I turn around then. Owen’s digging in his bag, attention on the contents. “Mara?” he says, pulling out his dark blue beanie hat. “Why—”

He sees me then. Really sees me, and his eyes expand, wider and wider until I’m sure his lids will split from the tension.

“What the . . . ?” His mouth stretches open as he takes in my outfit. “Um, no. Just no.”

“Excuse me?” I ask.

“Seriously? There’s no way I’m letting my sister go to school like that.”

“I’m sorry—?let me?”

“Yeah, let you. You think I want everyone staring at your . . . at your . . .” He waves his hand toward my legs. “Who are you supposed to be, slutty schoolgirl?”

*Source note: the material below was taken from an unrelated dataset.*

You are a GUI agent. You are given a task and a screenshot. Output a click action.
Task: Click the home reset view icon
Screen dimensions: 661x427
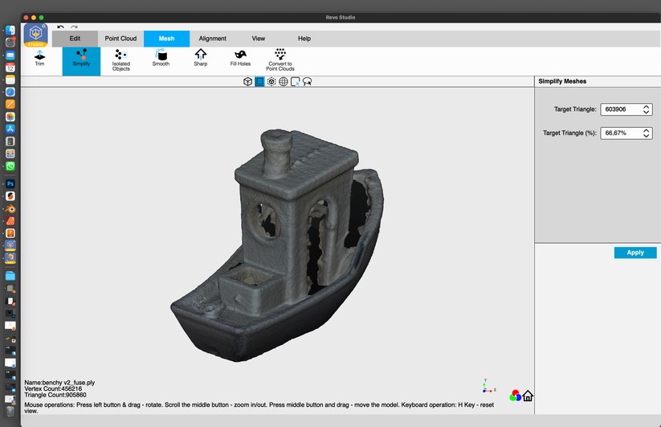528,396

My heart nearly stops at the disdain in his voice, at how quickly I can become someone else, a certain kind of girl to him, just because of what I’m wearing. Owen has always had a problem keeping his mouth shut when he’s upset. When we were eight, the remnant of a hurricane covered our whole state in thunderstorms for days, canceling our swimming pool birthday party. He was so mad when Mom told him, he used every swear in the book and got sent to his room without cake. Our years are filled with these little moments, f-bombs dropped behind teachers’ backs and in front of our grandparents, clipped tones and strained voices before auditions and finals.

But this is more than a snarky comment. This is me and he should know better. He should know better about a lot of things and I’m not going to be the one to calm him down this time.

I lean toward him, gritting my teeth to keep myself from screaming. “That’s exactly who I’m supposed to be.”

“Mar, come on,” he says, rubbing at his forehead. “Alex, tell her this is a dumb idea.”

Next to me, Alex radiates tension. He’s never been very good with conflict. When Owen and I would fight over the Wii controller in middle school, he’d try to get us to play some boring game like Sorry! or something, just so we’d stop arguing.

“Please go change,” Owen says, his eyes pleading.

“No.”

“Then I’ll tell Mom. You think she’s going to let you go to school like that?”